— Goal of the exercise —
Your response should consist of every entry, unchanged.

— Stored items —
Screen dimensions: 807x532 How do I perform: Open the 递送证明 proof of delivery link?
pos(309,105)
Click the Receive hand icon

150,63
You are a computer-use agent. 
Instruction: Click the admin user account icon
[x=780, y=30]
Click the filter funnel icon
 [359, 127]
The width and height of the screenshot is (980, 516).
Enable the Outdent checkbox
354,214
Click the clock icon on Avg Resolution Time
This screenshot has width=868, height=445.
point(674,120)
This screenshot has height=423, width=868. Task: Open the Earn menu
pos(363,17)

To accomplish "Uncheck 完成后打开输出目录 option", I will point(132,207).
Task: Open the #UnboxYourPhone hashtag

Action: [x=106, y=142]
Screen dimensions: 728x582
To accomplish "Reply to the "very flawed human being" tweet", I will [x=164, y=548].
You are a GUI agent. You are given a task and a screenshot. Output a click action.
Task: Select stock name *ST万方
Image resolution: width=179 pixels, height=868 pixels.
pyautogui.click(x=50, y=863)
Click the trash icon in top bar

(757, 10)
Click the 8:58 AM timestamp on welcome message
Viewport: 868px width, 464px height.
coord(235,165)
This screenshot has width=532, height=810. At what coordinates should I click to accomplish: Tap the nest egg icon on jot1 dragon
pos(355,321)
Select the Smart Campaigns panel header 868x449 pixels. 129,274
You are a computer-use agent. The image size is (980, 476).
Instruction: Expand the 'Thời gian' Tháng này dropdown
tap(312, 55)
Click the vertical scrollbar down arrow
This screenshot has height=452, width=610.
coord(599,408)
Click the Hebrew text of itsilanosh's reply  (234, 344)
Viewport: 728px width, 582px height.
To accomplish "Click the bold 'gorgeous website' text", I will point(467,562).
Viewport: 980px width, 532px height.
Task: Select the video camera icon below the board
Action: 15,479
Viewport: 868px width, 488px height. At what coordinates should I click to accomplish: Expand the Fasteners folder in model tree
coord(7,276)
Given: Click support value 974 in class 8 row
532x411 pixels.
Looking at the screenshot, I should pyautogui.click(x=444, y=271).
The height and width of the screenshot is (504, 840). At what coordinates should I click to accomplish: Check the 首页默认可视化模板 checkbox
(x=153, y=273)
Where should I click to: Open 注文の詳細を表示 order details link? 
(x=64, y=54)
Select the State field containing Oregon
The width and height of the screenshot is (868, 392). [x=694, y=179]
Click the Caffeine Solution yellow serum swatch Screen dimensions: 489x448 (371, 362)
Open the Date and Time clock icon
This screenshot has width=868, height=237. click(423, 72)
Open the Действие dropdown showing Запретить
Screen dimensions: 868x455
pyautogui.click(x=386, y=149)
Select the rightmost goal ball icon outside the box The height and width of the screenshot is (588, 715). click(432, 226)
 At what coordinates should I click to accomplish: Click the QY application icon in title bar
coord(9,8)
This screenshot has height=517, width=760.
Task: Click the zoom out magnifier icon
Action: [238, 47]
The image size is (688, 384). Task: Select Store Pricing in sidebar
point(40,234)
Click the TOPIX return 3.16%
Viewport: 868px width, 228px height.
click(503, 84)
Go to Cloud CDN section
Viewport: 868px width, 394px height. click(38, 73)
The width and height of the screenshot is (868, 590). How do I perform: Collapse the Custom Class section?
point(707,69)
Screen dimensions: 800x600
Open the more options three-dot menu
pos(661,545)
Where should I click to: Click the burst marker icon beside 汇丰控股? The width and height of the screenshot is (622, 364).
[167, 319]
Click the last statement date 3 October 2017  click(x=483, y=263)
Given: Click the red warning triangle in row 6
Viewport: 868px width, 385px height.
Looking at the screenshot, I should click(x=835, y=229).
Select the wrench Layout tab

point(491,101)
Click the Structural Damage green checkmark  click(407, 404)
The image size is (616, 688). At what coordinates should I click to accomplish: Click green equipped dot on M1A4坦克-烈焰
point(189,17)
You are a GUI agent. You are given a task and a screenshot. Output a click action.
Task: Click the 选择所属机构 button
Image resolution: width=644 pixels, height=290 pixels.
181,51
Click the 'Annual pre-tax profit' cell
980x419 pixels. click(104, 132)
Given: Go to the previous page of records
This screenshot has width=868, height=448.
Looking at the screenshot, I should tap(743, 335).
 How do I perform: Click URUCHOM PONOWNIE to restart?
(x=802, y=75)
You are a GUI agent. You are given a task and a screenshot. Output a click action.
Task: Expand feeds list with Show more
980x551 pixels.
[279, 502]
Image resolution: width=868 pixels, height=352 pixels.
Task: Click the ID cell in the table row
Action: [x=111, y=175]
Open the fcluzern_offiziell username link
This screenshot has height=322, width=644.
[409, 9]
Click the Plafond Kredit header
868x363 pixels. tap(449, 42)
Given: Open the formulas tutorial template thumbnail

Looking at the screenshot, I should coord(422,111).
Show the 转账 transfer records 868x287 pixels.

— Answer —
Screen dimensions: 807x532 How do I perform: Open the 递送证明 proof of delivery link?
pos(309,105)
Click the Receive hand icon

150,63
You are a computer-use agent. 
Instruction: Click the admin user account icon
[x=780, y=30]
Click the filter funnel icon
 [359, 127]
The width and height of the screenshot is (980, 516).
Enable the Outdent checkbox
354,214
Click the clock icon on Avg Resolution Time
This screenshot has width=868, height=445.
point(674,120)
This screenshot has height=423, width=868. Task: Open the Earn menu
pos(363,17)

To accomplish "Uncheck 完成后打开输出目录 option", I will point(132,207).
Task: Open the #UnboxYourPhone hashtag

Action: [x=106, y=142]
Screen dimensions: 728x582
To accomplish "Reply to the "very flawed human being" tweet", I will [x=164, y=548].
You are a GUI agent. You are given a task and a screenshot. Output a click action.
Task: Select stock name *ST万方
Image resolution: width=179 pixels, height=868 pixels.
pyautogui.click(x=50, y=863)
Click the trash icon in top bar

(757, 10)
Click the 8:58 AM timestamp on welcome message
Viewport: 868px width, 464px height.
coord(235,165)
This screenshot has width=532, height=810. At what coordinates should I click to accomplish: Tap the nest egg icon on jot1 dragon
pos(355,321)
Select the Smart Campaigns panel header 868x449 pixels. 129,274
You are a computer-use agent. The image size is (980, 476).
Instruction: Expand the 'Thời gian' Tháng này dropdown
tap(312, 55)
Click the vertical scrollbar down arrow
This screenshot has height=452, width=610.
coord(599,408)
Click the Hebrew text of itsilanosh's reply  (234, 344)
Viewport: 728px width, 582px height.
To accomplish "Click the bold 'gorgeous website' text", I will point(467,562).
Viewport: 980px width, 532px height.
Task: Select the video camera icon below the board
Action: 15,479
Viewport: 868px width, 488px height. At what coordinates should I click to accomplish: Expand the Fasteners folder in model tree
coord(7,276)
Given: Click support value 974 in class 8 row
532x411 pixels.
Looking at the screenshot, I should pyautogui.click(x=444, y=271).
The height and width of the screenshot is (504, 840). At what coordinates should I click to accomplish: Check the 首页默认可视化模板 checkbox
(x=153, y=273)
Where should I click to: Open 注文の詳細を表示 order details link? 
(x=64, y=54)
Select the State field containing Oregon
The width and height of the screenshot is (868, 392). [x=694, y=179]
Click the Caffeine Solution yellow serum swatch Screen dimensions: 489x448 (371, 362)
Open the Date and Time clock icon
This screenshot has width=868, height=237. click(423, 72)
Open the Действие dropdown showing Запретить
Screen dimensions: 868x455
pyautogui.click(x=386, y=149)
Select the rightmost goal ball icon outside the box The height and width of the screenshot is (588, 715). click(432, 226)
 At what coordinates should I click to accomplish: Click the QY application icon in title bar
coord(9,8)
This screenshot has height=517, width=760.
Task: Click the zoom out magnifier icon
Action: [238, 47]
The image size is (688, 384). Task: Select Store Pricing in sidebar
point(40,234)
Click the TOPIX return 3.16%
Viewport: 868px width, 228px height.
click(503, 84)
Go to Cloud CDN section
Viewport: 868px width, 394px height. click(38, 73)
The width and height of the screenshot is (868, 590). How do I perform: Collapse the Custom Class section?
point(707,69)
Screen dimensions: 800x600
Open the more options three-dot menu
pos(661,545)
Where should I click to: Click the burst marker icon beside 汇丰控股? The width and height of the screenshot is (622, 364).
[167, 319]
Click the last statement date 3 October 2017  click(x=483, y=263)
Given: Click the red warning triangle in row 6
Viewport: 868px width, 385px height.
Looking at the screenshot, I should click(x=835, y=229).
Select the wrench Layout tab

point(491,101)
Click the Structural Damage green checkmark  click(407, 404)
The image size is (616, 688). At what coordinates should I click to accomplish: Click green equipped dot on M1A4坦克-烈焰
point(189,17)
You are a GUI agent. You are given a task and a screenshot. Output a click action.
Task: Click the 选择所属机构 button
Image resolution: width=644 pixels, height=290 pixels.
181,51
Click the 'Annual pre-tax profit' cell
980x419 pixels. click(104, 132)
Given: Go to the previous page of records
This screenshot has width=868, height=448.
Looking at the screenshot, I should tap(743, 335).
 How do I perform: Click URUCHOM PONOWNIE to restart?
(x=802, y=75)
You are a GUI agent. You are given a task and a screenshot. Output a click action.
Task: Expand feeds list with Show more
980x551 pixels.
[279, 502]
Image resolution: width=868 pixels, height=352 pixels.
Task: Click the ID cell in the table row
Action: [x=111, y=175]
Open the fcluzern_offiziell username link
This screenshot has height=322, width=644.
[409, 9]
Click the Plafond Kredit header
868x363 pixels. tap(449, 42)
Given: Open the formulas tutorial template thumbnail

Looking at the screenshot, I should coord(422,111).
Show the 转账 transfer records 868x287 pixels.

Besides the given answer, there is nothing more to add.